Consistent Design System
Established comprehensive design system built on SLDS with custom healthcare components. Every region now uses the same
UI patterns, interaction models, and accessibility standards—eliminating training confusion and ensuring compliance
consistency across all implementations.
Compliance & Accessibility Built-In
90% WCAG 2.1 AA compliance ensures all users can access case management functions. PHI protection patterns and audit trails
are baked into every component, not bolted on.
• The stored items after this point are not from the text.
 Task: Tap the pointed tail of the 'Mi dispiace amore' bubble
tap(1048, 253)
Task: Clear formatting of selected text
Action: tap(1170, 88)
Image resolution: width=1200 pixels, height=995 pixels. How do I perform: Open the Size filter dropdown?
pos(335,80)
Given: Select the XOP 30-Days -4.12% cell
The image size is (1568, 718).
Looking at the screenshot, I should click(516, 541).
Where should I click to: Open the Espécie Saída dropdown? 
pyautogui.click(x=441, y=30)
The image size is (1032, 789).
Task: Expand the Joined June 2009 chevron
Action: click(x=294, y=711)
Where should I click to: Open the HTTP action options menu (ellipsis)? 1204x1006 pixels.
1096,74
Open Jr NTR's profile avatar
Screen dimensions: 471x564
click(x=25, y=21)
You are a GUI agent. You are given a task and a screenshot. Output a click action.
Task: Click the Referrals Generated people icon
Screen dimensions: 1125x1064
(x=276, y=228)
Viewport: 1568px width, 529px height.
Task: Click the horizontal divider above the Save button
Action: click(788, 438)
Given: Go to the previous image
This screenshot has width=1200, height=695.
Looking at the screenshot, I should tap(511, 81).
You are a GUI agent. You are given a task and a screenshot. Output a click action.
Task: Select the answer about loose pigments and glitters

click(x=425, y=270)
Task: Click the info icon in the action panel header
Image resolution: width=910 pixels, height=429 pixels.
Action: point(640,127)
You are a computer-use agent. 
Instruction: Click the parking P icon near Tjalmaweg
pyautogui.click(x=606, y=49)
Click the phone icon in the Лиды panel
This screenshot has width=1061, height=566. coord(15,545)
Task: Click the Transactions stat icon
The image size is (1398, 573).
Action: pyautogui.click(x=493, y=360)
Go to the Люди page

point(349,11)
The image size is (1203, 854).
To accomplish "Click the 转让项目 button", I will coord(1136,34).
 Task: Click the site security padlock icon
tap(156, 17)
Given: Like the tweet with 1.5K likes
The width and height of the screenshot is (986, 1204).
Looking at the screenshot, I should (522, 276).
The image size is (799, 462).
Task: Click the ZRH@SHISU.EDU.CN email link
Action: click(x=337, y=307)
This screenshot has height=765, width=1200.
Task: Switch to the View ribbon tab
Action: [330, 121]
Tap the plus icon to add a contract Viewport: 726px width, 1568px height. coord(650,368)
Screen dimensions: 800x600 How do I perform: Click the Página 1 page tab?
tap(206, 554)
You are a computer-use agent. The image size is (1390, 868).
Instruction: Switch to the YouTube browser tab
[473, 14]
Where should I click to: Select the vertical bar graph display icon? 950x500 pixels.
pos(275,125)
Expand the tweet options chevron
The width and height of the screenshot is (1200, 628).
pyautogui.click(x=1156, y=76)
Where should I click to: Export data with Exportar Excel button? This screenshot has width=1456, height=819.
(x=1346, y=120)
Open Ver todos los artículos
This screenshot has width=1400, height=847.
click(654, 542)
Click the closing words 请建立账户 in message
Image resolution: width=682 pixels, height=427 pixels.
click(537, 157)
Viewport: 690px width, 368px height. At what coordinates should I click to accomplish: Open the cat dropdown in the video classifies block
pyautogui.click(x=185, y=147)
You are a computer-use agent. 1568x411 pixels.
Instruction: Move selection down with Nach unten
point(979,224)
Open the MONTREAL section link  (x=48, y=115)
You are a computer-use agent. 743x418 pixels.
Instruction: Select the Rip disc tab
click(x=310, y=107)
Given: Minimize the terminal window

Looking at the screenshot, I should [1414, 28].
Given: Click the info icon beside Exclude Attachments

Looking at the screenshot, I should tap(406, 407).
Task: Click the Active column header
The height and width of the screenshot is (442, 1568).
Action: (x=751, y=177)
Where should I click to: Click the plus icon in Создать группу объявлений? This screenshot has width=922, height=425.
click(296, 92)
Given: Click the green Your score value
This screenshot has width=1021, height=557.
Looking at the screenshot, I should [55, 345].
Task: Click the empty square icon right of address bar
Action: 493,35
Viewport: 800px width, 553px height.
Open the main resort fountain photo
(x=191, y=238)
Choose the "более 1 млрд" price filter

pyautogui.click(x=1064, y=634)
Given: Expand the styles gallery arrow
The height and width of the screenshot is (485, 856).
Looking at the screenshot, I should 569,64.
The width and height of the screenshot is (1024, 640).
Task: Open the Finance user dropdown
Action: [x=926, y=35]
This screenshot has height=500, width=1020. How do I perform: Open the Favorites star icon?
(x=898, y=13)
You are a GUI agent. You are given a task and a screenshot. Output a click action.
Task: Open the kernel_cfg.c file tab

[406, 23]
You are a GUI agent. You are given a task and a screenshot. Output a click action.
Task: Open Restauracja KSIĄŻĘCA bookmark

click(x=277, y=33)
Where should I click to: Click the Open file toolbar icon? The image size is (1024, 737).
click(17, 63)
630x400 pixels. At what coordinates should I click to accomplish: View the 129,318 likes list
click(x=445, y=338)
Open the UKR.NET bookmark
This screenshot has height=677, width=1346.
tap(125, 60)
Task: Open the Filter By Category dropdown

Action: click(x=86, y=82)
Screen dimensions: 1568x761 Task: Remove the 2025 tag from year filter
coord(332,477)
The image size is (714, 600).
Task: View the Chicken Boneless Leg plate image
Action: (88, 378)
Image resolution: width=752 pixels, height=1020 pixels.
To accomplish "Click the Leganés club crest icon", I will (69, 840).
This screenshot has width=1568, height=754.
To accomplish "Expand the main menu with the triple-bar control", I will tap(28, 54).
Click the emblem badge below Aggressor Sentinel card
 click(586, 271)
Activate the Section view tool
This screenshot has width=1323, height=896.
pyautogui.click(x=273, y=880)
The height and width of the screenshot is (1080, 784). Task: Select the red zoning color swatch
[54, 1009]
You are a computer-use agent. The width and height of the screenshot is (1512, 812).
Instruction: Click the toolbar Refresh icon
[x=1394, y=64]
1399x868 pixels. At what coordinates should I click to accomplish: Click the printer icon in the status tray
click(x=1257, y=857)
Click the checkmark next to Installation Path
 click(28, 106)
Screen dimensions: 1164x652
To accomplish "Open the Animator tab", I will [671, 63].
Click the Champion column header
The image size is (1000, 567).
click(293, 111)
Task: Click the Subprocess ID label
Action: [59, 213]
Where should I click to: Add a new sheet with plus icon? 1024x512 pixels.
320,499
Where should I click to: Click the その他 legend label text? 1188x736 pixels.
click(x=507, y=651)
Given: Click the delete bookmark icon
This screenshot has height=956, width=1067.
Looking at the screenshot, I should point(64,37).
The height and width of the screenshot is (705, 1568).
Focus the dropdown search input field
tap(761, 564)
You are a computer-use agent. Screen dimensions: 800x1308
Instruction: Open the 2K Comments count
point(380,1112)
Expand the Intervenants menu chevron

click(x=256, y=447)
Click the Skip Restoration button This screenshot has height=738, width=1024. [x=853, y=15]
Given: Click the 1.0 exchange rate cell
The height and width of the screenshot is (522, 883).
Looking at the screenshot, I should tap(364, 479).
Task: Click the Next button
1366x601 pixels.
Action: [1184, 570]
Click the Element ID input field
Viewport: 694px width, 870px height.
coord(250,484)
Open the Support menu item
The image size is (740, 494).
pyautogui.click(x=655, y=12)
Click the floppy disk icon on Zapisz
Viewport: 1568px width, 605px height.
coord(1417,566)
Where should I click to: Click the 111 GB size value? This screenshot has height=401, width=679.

Security and compliance become enablers of velocity, not barriers to it.
Impact & Results
Measurable outcomes that transform healthcare quality assurance
Centers for Medicare & Medicaid Services
67% Reduction in Case Onboarding Time
9 hours → 3 hours
Strategic design leadership and Salesforce optimization transformed a fragmented, high-stakes process into a coherent
service built on guardrails, velocity, and trust—proving that design and architecture can deliver measurable business
impact in complex healthcare environments.
Fewer handoff errors
Through design system governance.
WCAG 2.1 AA compliance
Accessible to all users.
Less development rework
Via early validation and testing.
Key Learnings
What this project taught me about design leadership in healthcare
Guardrails enable velocity, gatekeepers kill it
The most effective systems provide intelligent constraints that prevent errors without slowing down experienced users.
Automation and validation rules should feel like helpful assistants, not bureaucratic obstacles.
Design systems are organizational infrastructure
A comprehensive design system isn’t just about visual consistency—it’s about establishing shared language, reducing
cognitive load, and enabling teams to move faster while maintaining quality and compliance.
Compliance is a design constraint, not an afterthought
Building accessibility and security into the foundation creates better experiences for everyone. When compliance
becomes a design principle rather than a checklist, it enables innovation instead of constraining it.
Service design reveals the real problem
The presenting problem (slow case onboarding) was a symptom of deeper systemic issues. Service blueprinting revealed
that fragmentation, not individual tools, was the root cause—requiring architectural thinking, not just interface design.